Friday, September 12, 2003
Airport plan may change city role
By Vanessa Miller
The Iowa City (IA) Press-Citizen
Iowa City could reduce its financial support of the local airport by nearly
$130,000 in the next budget year if the facility undergoes substantial
changes to its management and fiscal operations.
That is according to the business plan that Airport Business Solutions, an
Atlanta-based consulting firm, submitted to the City Council on Sept. 4.
"If financial self-sustainability is the goal of the city for their airport
division, then significant changes must be made in the administration and
management of the facility," the plan states.
The firm describes city oversight as "barely adequate," crediting the need
for operational changes to unorganized and insufficient management.

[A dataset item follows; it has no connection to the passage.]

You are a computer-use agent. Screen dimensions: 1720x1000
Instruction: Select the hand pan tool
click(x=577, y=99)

Airport
Manager Ron O'Neil declined comment Thursday.
The city owns and operates the airport, but the plan suggests contracting
with Jet Air, the airport's primary tenant, for management and maintenance.
Handing operations to a non-governmental entity already on site would
immediately reduce overhead, officials said.

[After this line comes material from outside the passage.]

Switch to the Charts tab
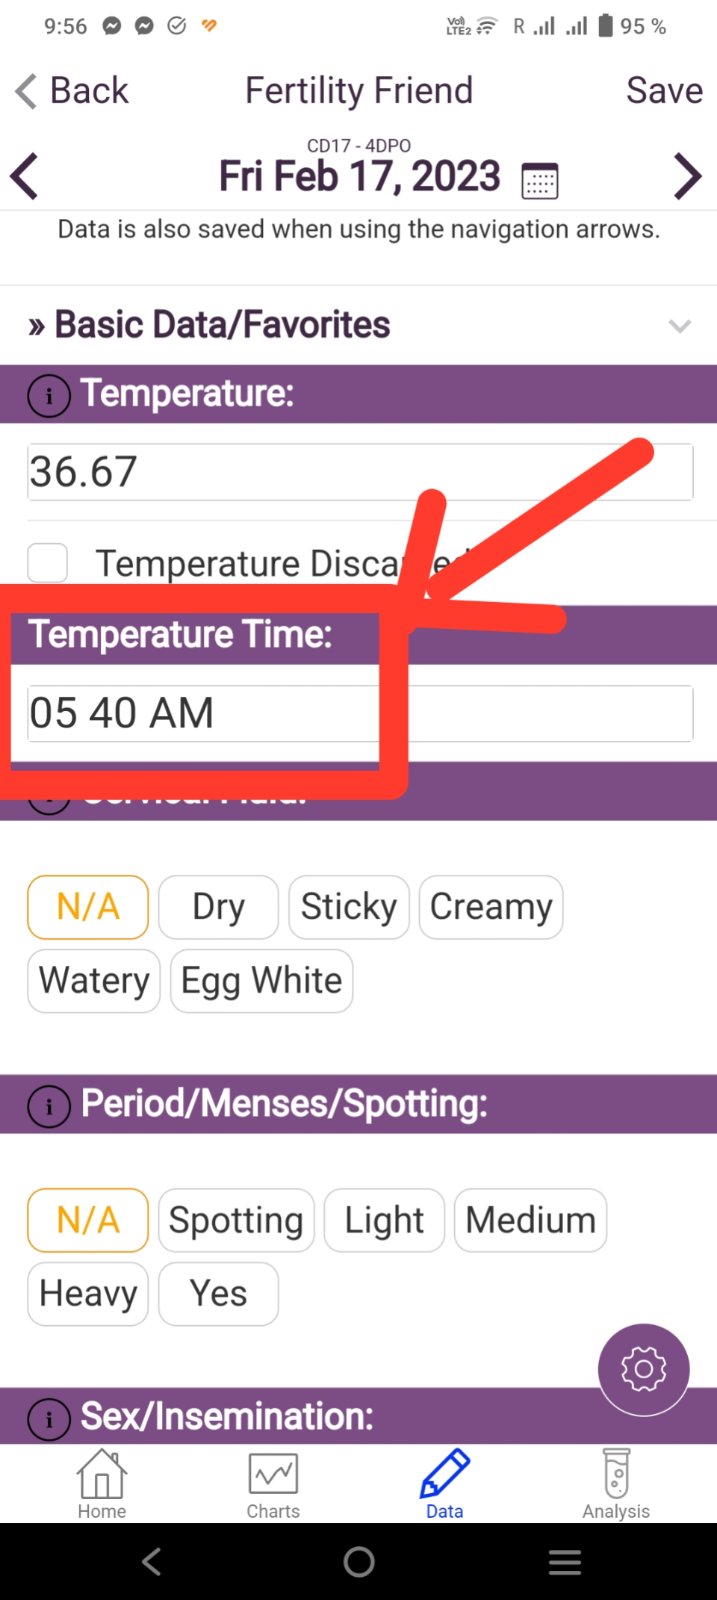Screen dimensions: 717x1600 [x=273, y=1484]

According to the plan, "an immediate and significant reduction in the
airport's payroll (and benefits) would be realized, instantly moving the
airport much closer to financial self-sufficiency."
Concern for airport finances stems from the city's rising subsidies. In the
budget year that ended June 30, 1999, the city provided $28,000 for airport
operations. That increased to $166,700 last year and is projected to rise to
about $183,000 this year.
The airport's debt includes $1.3 million for the hangars and $1.7 million
for the Aviation Commerce Park.
Ron Duffe, manager of Jet Air Inc. of Iowa City, said he is open to the
business plan's suggestions.
"We would have an interest in management," Duffe said. "I definitely think
there will be some changes made."
According to the business plan, "it is the opinion of (Airport Business
Solutions) that the current management and administration of the airport is
barely adequate, and there are several deficient areas that need to be
addressed."
Other suggestions include aggressive marketing, which would increase the
fuel volumes by 2 percent for the next five years, and renegotiating a base
fuel fee of 12 cents per gallon instead of 10 cents per gallon. The plan
also suggests increasing hanger rates by $15 a month.
Without new development or additional revenues from the 56-acre Aviation
Commerce Park valued at $5.3 million, the airport might never be entirely
self-sufficient, officials said. However, the business plan projects
subsidies to fall to $54,412 in 2004 and $42,481 in 2008 with the proposed
changes.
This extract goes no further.